You can go with what you can cobble together, or take proper classes, or observe how other smiths do their work and with what, or strike out on your own, or buy a ready made commercial forge. It's a world of many possibilities; but some work well, some work not quite as well, some work poorly, some don't work at all and some will blow-up or burn down your shop. (This is why I bought my gas forge from a regular manufacturer. As "Dirty Harry Callahan" [Clint Eastwood] used to say: "A man shuld know his limitations.")

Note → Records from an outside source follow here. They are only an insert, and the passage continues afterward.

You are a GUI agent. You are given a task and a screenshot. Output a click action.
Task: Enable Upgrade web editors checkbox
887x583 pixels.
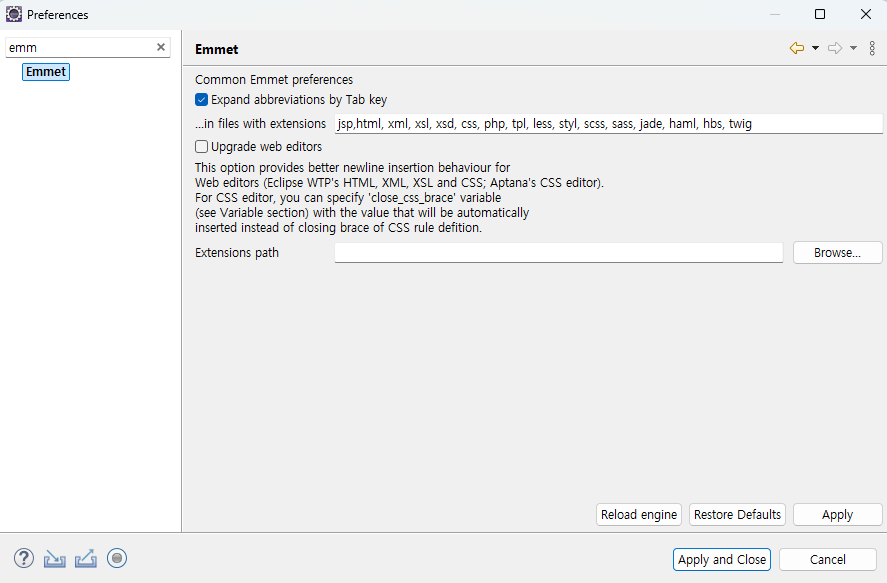pos(202,147)
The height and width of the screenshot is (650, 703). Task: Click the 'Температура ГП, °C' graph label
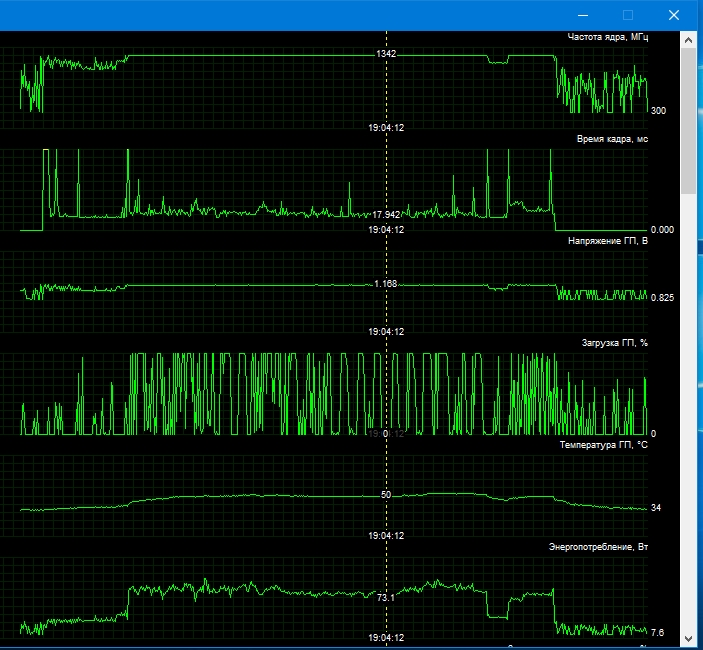[603, 445]
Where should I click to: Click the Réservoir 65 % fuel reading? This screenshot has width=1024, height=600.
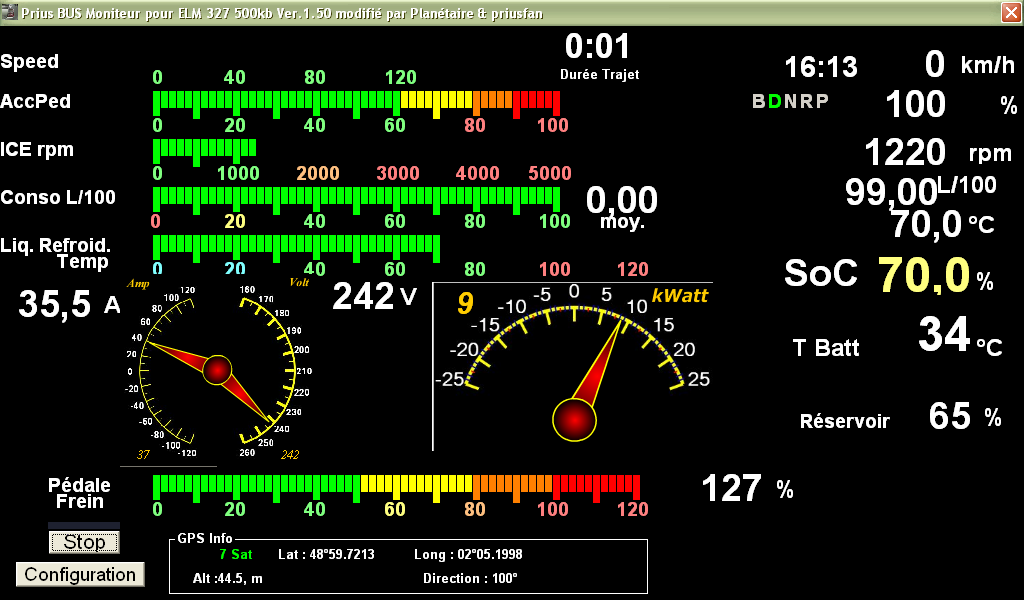(949, 416)
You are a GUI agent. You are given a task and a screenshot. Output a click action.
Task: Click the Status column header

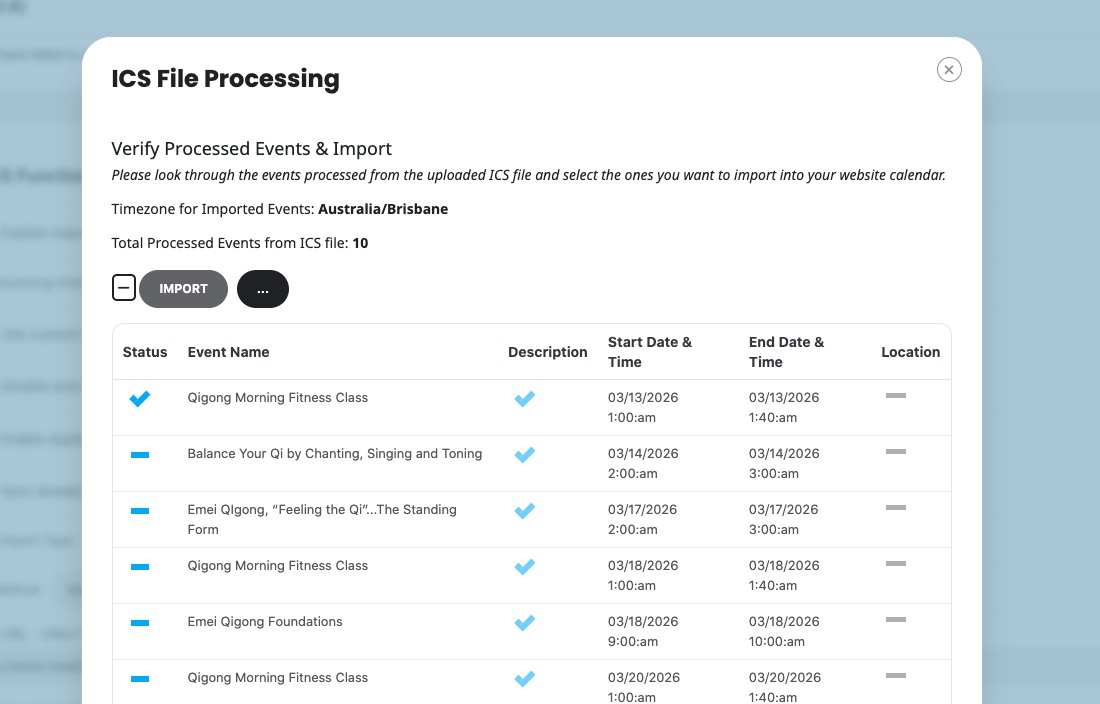click(x=145, y=352)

   Bruce Blackistone (Atli) - Sunday, 10/17/04 23:37:32 EDT

DEAR GURU;S I HAVE IN MY POSSESSION AN OLD RIVET FORGE WITH THE THE MAKERS BRASS PLATE CAST IN THE NAME OF MACBRAIR BROS SHEFFIELD ENGLAND,I WOULD DEARLY LOVE TO ESTIMATE IT,S DATE OF MANUFACTURE PRIOR TO RESTORATION AND EXHIBITION(WORKING)AT OUR LOCAL MUSEUM.I HAVE TRIED TO TRACK IT DOWN OVER THE NET WITHOUT SUCCESS AND I.VE BEEN TO THE BABA SITE ALSO,I CAN ROUGHLY ASSUME IT WAS MADE SOMEWHERE AROUND THE END OF THE 18TH CENTURY.THE REASON I HAVE COME TO THIS ASSUMPTION IS COMPARED TO A RIVET FORGE MANUFACTURED BY THE ALLDAY CO.THE ONE I HAVE SEEMS TO HAVE AMORE HANDS ON APPROACH TO ITS MAKING.IM NOT SURE WHEN ALLDAY MERGED WITH ONION TO MANUFACTURE POWER HAMMERS(ALLDAY AND ONION)BUT I CAN ONLY GUESS IT WAS BETWEEN THE 1ST AND 2ND WORLD WARS.PLEASE HELP ME AND IF YOU CAN,T COULD YOU PLEASE STEER ME IN THE RIGHT DIRECTION REGARDS FROM SUNNY SYDNEY(96 DEG F )DOUG CAIRNS ONION)
   doug cairns - Sunday, 10/17/04 23:41:32 EDT

As is often said in IRC channels and mailing lists (and guru may back this up if he cares), please don't use all upper case, it is considered the same as yelling.